**TO DO:** Please rewrite the items from the start through the line containing "Action: coord(501,427)", replacing "The image size is" with "The screenshot size is" and keeping everything else unchanged.
........
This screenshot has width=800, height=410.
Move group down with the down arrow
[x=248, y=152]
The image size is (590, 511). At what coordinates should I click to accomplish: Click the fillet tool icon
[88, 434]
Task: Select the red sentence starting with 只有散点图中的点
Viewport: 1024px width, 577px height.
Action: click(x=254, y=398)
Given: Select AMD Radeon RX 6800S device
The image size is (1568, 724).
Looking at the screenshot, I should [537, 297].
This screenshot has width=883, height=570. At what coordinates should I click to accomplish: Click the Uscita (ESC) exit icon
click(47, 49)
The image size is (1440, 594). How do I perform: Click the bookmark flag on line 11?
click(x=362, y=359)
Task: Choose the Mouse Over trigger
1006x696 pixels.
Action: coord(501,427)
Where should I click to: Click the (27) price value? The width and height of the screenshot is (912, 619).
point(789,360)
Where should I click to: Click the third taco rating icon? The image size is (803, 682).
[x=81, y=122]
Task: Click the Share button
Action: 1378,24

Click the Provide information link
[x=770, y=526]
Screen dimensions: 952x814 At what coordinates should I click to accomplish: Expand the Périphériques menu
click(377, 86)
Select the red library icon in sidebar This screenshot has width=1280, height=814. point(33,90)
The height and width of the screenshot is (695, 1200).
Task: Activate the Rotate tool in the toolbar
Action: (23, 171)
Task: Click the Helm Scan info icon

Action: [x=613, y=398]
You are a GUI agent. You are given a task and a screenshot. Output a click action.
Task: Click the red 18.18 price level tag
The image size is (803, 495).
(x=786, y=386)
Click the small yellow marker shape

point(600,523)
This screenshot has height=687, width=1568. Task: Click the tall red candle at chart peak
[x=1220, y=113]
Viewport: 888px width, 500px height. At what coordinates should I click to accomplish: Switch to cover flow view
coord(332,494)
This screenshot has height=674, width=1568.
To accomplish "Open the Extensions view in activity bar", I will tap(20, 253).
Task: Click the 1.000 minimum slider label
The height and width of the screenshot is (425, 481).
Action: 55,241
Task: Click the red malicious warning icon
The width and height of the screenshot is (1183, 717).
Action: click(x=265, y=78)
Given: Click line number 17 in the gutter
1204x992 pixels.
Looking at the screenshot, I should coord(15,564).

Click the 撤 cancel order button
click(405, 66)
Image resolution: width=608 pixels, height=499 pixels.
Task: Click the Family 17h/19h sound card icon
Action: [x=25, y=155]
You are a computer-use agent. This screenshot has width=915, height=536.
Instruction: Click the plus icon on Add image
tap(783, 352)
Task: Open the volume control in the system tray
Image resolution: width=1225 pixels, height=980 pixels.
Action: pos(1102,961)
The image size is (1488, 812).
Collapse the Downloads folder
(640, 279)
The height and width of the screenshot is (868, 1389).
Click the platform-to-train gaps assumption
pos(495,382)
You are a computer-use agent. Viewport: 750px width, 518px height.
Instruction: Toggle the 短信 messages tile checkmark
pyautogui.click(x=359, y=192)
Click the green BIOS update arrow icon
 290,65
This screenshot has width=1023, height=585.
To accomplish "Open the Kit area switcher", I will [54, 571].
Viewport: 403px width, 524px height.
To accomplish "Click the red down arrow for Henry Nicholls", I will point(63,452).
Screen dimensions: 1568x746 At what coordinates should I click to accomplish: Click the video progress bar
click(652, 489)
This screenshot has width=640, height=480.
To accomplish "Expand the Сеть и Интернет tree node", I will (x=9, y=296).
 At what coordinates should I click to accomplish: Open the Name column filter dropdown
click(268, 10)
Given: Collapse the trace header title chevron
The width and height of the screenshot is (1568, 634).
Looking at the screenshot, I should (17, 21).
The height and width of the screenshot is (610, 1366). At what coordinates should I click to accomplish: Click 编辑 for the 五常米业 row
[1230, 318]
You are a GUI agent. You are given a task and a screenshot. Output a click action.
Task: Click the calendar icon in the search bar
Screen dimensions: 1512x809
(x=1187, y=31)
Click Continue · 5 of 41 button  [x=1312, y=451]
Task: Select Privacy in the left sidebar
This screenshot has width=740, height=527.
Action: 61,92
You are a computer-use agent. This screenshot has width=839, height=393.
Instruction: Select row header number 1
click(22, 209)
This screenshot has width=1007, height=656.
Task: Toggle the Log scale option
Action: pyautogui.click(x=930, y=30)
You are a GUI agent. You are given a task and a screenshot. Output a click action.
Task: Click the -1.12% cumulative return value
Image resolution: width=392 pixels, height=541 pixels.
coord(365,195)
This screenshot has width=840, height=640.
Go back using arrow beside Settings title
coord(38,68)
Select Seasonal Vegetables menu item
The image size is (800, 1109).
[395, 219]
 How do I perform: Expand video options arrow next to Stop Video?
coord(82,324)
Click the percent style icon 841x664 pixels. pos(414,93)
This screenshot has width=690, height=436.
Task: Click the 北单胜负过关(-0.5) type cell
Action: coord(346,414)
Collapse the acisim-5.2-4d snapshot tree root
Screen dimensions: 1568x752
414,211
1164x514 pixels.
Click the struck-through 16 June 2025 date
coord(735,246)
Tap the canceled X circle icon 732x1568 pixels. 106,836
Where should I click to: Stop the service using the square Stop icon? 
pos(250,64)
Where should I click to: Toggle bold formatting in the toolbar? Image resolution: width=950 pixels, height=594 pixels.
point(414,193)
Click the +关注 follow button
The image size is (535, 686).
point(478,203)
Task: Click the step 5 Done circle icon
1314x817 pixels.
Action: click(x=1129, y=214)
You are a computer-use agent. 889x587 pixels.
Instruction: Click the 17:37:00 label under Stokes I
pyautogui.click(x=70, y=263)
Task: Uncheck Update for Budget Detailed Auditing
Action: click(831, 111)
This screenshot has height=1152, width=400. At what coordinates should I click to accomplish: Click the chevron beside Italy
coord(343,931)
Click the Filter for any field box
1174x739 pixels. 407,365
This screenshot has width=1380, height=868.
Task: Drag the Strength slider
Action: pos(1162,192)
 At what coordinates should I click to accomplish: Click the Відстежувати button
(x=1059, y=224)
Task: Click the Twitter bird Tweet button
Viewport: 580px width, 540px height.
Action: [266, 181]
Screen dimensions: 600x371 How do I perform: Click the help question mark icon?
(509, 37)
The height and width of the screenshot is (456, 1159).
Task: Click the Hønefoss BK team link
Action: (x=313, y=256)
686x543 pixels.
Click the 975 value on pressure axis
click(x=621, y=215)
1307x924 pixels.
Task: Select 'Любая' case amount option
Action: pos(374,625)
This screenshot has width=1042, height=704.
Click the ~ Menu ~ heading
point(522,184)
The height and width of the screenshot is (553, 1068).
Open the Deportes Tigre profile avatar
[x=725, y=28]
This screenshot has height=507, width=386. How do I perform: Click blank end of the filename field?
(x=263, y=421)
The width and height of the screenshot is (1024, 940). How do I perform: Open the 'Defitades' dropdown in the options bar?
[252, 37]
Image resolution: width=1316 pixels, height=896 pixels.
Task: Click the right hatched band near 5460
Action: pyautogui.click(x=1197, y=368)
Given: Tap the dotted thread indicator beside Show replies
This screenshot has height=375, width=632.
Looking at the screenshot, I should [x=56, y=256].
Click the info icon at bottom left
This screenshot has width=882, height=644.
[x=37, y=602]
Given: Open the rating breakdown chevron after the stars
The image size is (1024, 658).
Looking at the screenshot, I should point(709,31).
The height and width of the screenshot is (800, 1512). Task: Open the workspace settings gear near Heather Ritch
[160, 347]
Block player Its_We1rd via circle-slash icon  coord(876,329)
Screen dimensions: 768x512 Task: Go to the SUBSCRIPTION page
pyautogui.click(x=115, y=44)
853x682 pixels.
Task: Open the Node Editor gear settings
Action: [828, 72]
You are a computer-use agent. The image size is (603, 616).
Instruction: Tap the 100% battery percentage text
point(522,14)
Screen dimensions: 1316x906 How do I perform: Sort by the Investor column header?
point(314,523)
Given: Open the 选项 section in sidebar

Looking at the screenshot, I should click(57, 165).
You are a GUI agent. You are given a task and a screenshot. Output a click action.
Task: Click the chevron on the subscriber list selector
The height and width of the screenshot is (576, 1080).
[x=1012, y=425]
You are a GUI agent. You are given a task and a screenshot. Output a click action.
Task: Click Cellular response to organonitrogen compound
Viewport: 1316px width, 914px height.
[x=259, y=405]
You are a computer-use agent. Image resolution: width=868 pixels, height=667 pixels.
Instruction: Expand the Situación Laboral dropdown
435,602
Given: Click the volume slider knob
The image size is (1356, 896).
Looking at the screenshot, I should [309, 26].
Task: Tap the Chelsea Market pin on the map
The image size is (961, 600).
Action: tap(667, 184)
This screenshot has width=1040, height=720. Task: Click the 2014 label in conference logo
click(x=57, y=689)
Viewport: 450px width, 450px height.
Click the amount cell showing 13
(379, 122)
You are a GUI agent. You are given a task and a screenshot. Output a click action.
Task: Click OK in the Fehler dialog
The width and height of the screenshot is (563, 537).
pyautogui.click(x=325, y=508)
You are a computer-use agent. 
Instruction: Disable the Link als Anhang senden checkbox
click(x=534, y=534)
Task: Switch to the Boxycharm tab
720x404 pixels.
........
**ANSWER BELOW:**
This screenshot has width=800, height=410.
Move group down with the down arrow
[x=248, y=152]
The screenshot size is (590, 511). At what coordinates should I click to accomplish: Click the fillet tool icon
[88, 434]
Task: Select the red sentence starting with 只有散点图中的点
Viewport: 1024px width, 577px height.
Action: click(x=254, y=398)
Given: Select AMD Radeon RX 6800S device
The screenshot size is (1568, 724).
Looking at the screenshot, I should [537, 297].
This screenshot has width=883, height=570. At what coordinates should I click to accomplish: Click the Uscita (ESC) exit icon
click(47, 49)
The screenshot size is (1440, 594). How do I perform: Click the bookmark flag on line 11?
click(x=362, y=359)
Task: Choose the Mouse Over trigger
1006x696 pixels.
Action: coord(501,427)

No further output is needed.